* Begin *

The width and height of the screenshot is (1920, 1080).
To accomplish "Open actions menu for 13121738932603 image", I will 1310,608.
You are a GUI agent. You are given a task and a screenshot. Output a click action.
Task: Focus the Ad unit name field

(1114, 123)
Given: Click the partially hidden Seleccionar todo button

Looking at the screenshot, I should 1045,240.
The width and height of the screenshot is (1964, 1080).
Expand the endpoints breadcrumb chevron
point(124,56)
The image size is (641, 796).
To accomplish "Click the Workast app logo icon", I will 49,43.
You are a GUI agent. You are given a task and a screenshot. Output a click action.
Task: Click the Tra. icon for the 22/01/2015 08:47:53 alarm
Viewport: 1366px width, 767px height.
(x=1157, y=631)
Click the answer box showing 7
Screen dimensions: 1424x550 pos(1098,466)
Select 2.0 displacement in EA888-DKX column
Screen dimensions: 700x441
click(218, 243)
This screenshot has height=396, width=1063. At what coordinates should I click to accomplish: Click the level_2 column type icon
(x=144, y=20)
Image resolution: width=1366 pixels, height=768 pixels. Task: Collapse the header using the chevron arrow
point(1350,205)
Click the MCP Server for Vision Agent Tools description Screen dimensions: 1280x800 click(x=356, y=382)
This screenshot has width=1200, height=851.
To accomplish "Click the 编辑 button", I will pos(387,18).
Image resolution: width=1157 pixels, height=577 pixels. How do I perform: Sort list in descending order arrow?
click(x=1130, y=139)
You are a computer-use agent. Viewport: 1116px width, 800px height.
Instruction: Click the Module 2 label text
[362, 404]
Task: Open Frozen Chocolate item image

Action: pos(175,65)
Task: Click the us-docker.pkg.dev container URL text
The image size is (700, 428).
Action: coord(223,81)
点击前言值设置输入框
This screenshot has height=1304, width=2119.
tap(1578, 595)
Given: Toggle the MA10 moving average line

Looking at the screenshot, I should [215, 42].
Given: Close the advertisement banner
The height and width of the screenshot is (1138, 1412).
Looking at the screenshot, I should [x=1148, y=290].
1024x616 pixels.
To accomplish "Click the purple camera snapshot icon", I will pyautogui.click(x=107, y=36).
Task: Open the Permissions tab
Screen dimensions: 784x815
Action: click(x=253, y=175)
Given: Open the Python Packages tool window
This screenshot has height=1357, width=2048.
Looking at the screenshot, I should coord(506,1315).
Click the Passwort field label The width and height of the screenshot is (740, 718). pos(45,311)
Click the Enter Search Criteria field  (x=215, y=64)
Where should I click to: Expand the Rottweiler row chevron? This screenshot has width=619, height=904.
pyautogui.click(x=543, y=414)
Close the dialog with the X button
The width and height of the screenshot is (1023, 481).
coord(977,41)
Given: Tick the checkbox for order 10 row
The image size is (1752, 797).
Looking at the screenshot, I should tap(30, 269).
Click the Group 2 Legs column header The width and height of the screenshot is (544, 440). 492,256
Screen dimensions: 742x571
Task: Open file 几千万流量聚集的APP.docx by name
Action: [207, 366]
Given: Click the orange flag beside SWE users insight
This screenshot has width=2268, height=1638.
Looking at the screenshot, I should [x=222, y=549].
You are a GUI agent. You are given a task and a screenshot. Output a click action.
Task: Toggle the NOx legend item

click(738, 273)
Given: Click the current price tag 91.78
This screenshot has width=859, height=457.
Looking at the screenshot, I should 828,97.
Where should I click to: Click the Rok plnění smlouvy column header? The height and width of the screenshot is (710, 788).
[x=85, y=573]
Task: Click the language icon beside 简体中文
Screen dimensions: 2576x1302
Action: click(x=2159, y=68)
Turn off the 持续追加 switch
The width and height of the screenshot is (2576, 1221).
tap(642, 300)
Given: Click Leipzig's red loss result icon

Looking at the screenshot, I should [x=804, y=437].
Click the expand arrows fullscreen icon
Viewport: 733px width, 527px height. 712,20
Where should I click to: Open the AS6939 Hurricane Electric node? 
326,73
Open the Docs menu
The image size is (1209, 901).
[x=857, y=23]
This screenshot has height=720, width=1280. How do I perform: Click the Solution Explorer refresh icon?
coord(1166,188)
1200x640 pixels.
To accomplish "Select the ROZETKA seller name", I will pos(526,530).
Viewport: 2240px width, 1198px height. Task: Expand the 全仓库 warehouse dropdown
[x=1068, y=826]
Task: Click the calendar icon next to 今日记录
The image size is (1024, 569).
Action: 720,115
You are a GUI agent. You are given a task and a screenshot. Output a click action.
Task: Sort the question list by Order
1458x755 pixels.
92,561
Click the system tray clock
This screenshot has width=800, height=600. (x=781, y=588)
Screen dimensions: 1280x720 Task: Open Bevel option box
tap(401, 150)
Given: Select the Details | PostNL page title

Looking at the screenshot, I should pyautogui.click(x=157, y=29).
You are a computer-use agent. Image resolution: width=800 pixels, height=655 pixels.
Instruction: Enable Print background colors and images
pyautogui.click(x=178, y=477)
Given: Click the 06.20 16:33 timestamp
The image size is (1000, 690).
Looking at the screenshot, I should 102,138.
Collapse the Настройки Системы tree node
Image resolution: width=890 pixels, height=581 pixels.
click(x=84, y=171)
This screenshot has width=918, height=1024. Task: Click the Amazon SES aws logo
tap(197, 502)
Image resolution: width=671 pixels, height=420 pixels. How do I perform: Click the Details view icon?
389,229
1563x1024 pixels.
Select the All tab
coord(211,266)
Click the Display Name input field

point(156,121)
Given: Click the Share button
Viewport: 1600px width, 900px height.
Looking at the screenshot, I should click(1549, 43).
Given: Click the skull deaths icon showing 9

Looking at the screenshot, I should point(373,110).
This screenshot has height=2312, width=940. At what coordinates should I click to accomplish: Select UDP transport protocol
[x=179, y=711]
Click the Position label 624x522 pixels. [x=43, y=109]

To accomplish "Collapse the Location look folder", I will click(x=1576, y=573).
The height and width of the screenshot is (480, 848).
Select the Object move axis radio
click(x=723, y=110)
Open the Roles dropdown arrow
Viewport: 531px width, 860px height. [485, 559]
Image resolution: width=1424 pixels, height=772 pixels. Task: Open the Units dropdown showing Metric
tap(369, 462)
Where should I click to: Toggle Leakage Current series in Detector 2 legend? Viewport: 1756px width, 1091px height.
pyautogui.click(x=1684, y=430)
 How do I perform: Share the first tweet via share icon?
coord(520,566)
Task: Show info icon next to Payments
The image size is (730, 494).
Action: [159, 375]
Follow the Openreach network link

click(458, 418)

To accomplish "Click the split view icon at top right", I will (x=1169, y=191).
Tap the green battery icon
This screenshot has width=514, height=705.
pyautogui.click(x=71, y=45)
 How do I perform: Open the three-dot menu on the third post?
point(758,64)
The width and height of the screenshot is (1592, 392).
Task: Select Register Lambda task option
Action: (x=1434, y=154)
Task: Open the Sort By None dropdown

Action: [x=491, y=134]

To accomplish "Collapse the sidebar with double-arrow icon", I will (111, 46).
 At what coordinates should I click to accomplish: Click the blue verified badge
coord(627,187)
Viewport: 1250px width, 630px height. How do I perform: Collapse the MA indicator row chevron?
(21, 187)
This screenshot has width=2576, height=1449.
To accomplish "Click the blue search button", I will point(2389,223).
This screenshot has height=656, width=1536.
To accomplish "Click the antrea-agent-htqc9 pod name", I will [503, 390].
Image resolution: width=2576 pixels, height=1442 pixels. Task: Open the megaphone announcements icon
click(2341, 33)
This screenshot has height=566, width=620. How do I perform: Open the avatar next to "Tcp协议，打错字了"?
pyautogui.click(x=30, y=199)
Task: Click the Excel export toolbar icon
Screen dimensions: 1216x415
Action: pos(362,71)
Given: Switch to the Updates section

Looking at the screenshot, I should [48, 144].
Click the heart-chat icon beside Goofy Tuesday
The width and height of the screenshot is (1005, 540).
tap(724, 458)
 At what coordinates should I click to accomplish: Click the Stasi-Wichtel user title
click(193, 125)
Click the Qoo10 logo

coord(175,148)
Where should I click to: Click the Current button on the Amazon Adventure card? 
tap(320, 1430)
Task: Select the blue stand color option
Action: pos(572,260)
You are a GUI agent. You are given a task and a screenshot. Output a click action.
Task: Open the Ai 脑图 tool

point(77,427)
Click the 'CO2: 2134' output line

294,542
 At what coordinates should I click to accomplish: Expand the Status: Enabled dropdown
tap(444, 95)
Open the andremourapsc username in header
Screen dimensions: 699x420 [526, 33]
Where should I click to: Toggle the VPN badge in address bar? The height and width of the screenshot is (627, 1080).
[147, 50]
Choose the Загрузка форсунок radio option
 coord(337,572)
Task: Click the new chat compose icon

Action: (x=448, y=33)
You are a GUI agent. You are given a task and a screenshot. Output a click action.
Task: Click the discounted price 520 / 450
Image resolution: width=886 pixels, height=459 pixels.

* End *

Short task:
Arrange the items as a numbered list, omitting blank lines, starting with the first line of the items and ending after the line that contains "(1114, 123)".

Task output:
1. The width and height of the screenshot is (1920, 1080).
2. To accomplish "Open actions menu for 13121738932603 image", I will 1310,608.
3. You are a GUI agent. You are given a task and a screenshot. Output a click action.
4. Task: Focus the Ad unit name field
5. (1114, 123)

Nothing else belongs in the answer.